(Beginning of Extracted data)

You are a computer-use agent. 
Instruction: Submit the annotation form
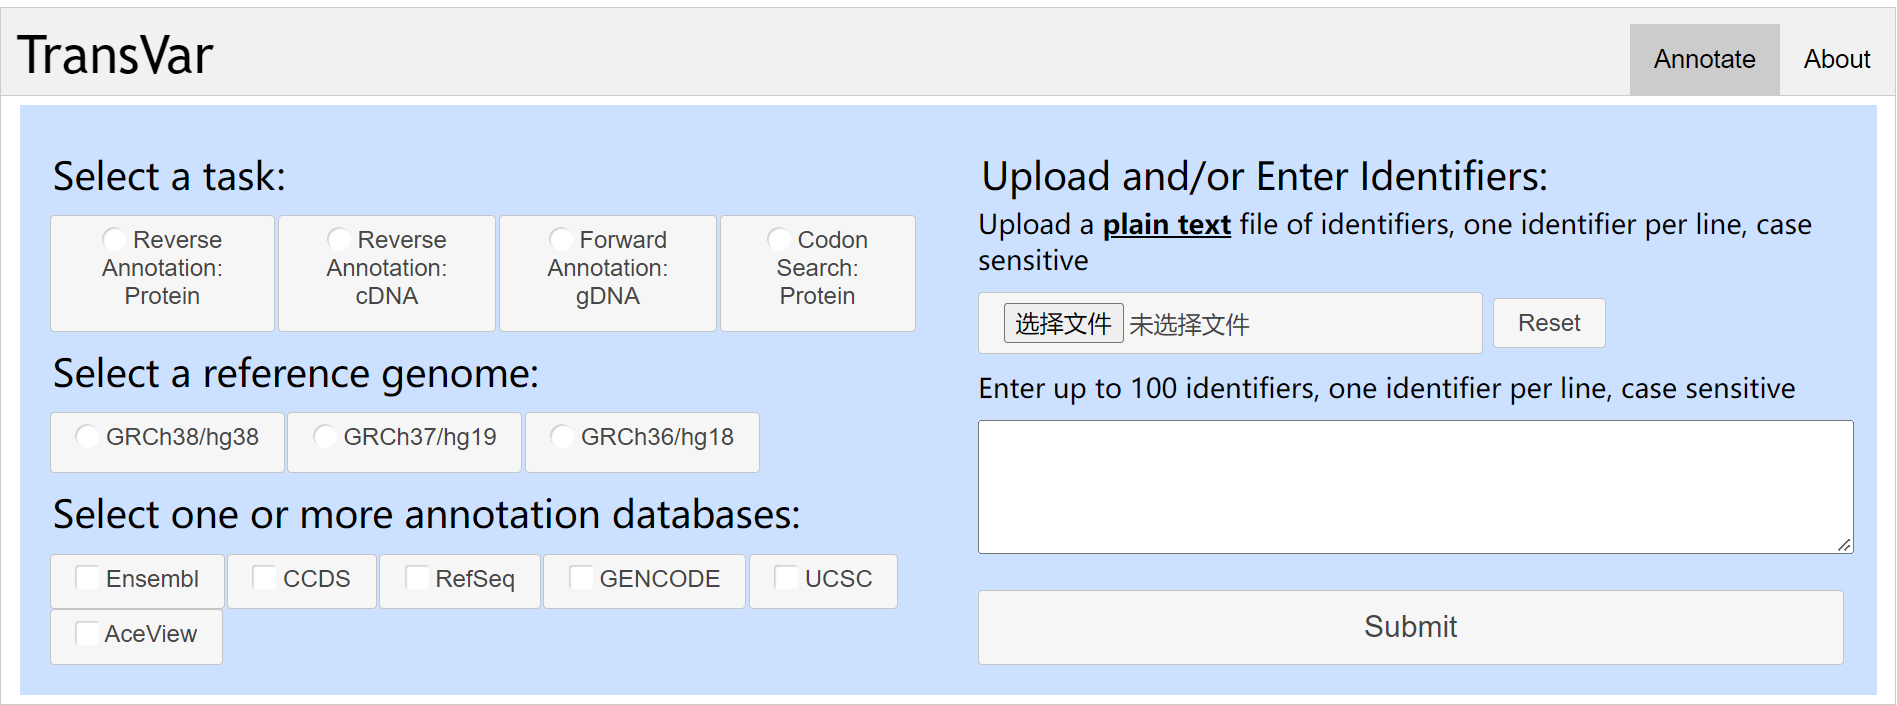[1410, 627]
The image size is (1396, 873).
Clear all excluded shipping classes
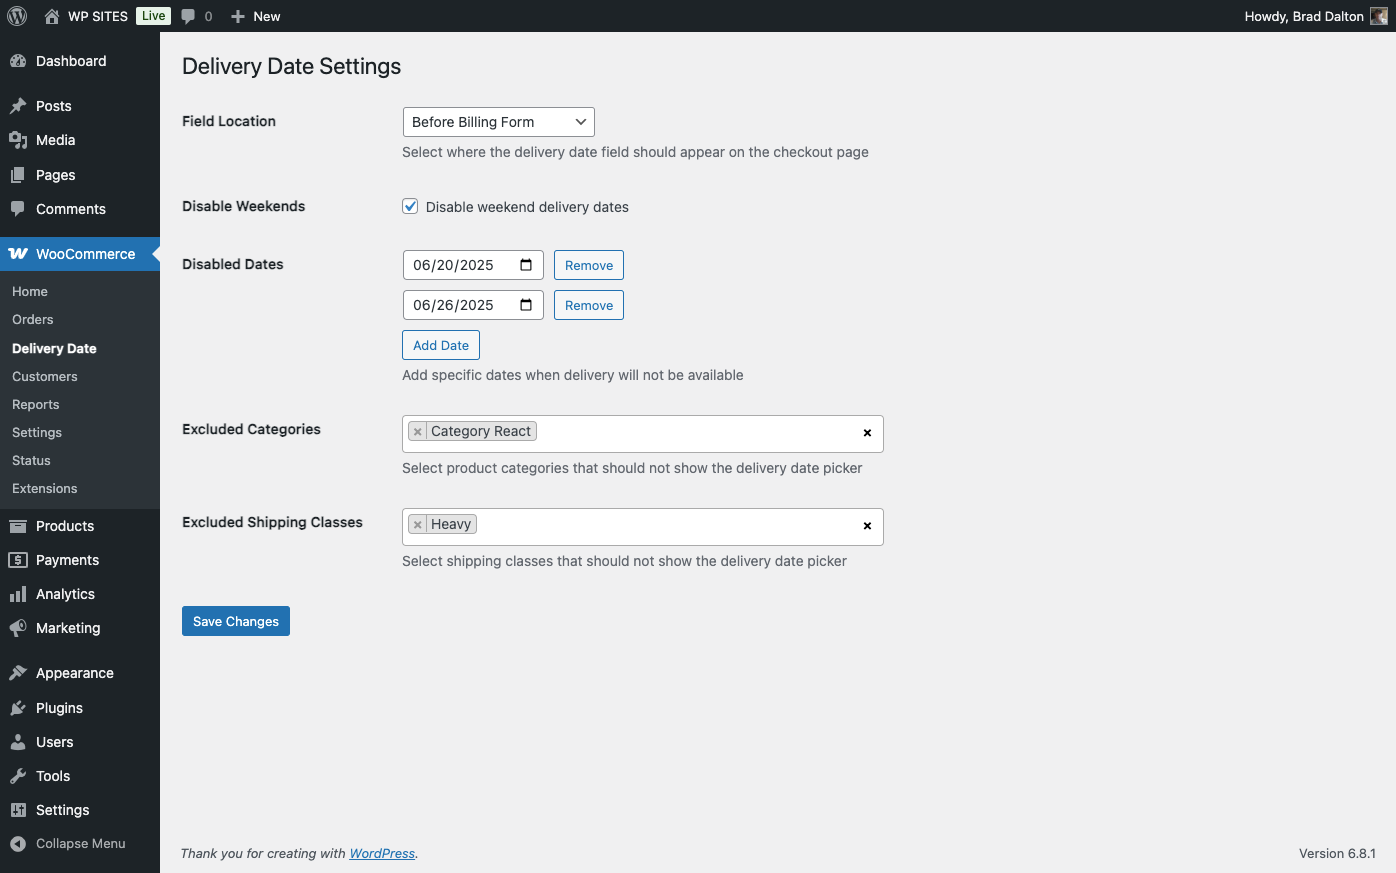point(867,526)
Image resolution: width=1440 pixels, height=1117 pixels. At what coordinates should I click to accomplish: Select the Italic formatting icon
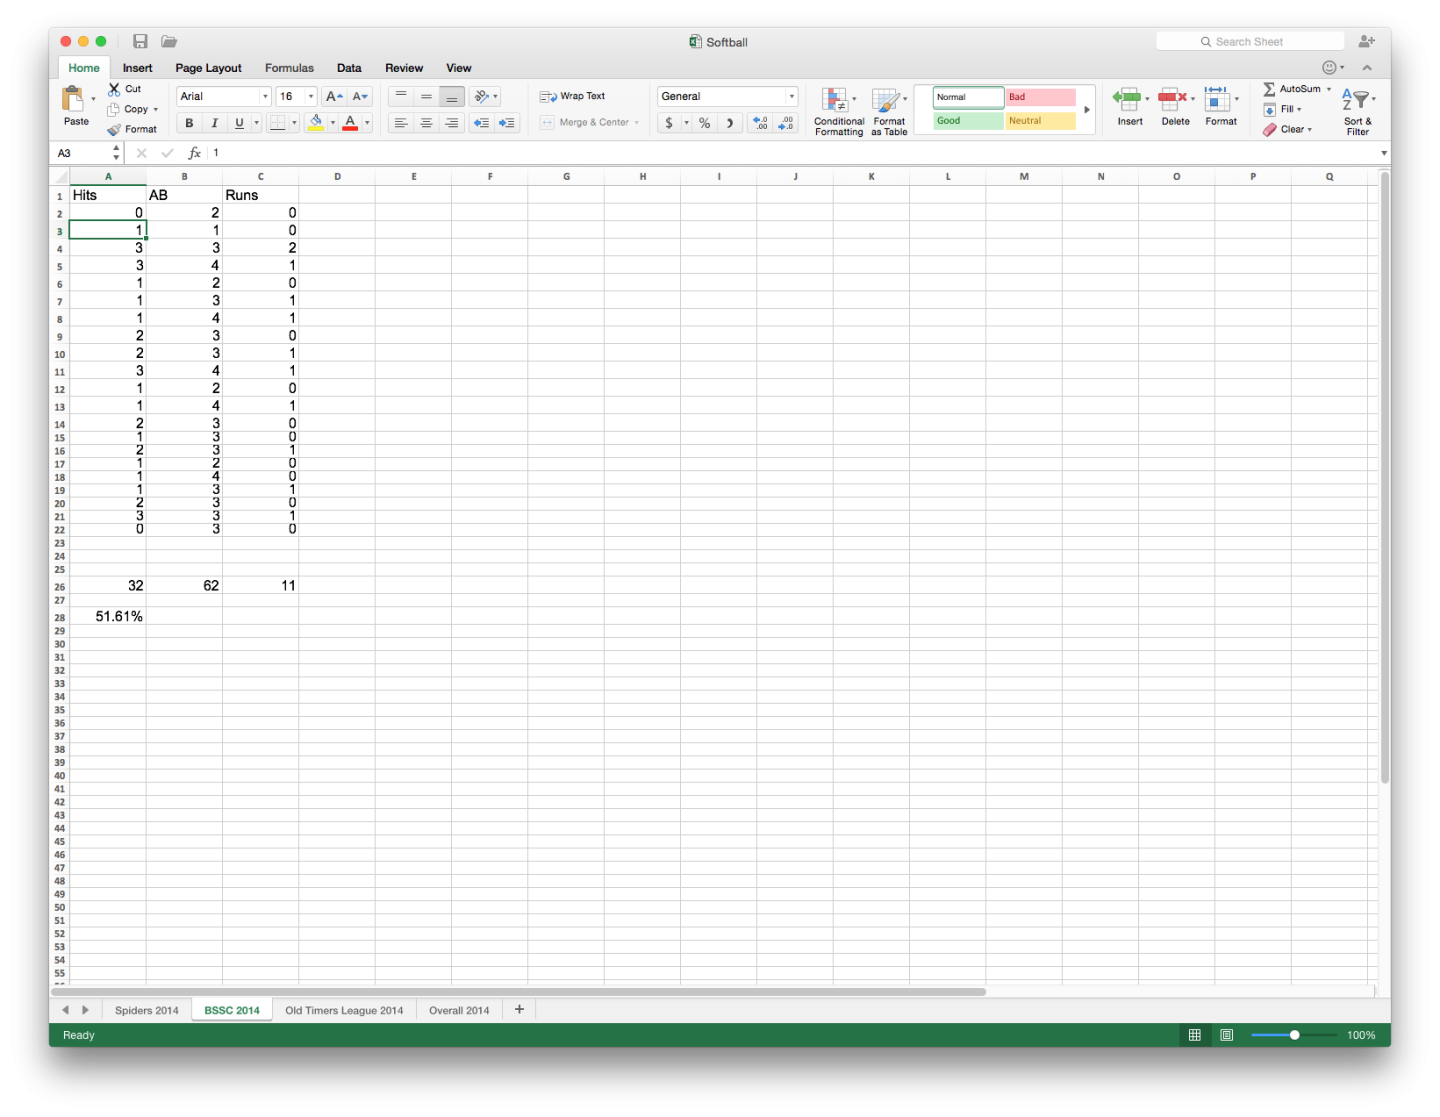click(214, 122)
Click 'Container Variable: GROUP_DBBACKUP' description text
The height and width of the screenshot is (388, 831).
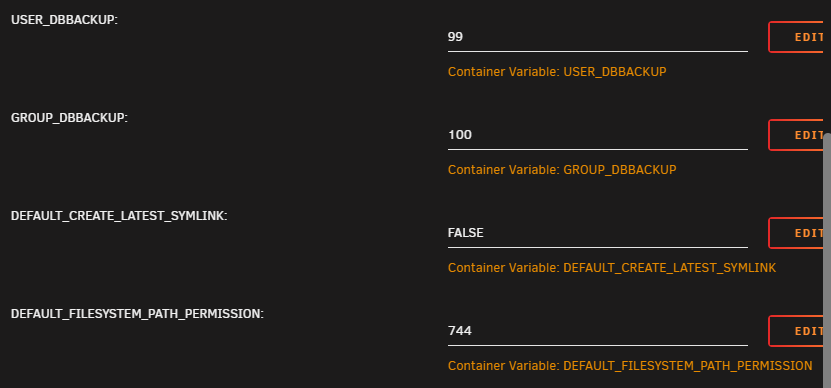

(End of Extracted data)

— Brief —
Retype all entries exactly; omit pictures.

— Answer for this exercise —
You are a computer-use agent. 
Instruction: Submit the annotation form
[1410, 627]
The image size is (1396, 873).
Clear all excluded shipping classes
point(867,526)
Image resolution: width=1440 pixels, height=1117 pixels. At what coordinates should I click to accomplish: Select the Italic formatting icon
click(214, 122)
Click 'Container Variable: GROUP_DBBACKUP' description text
The height and width of the screenshot is (388, 831).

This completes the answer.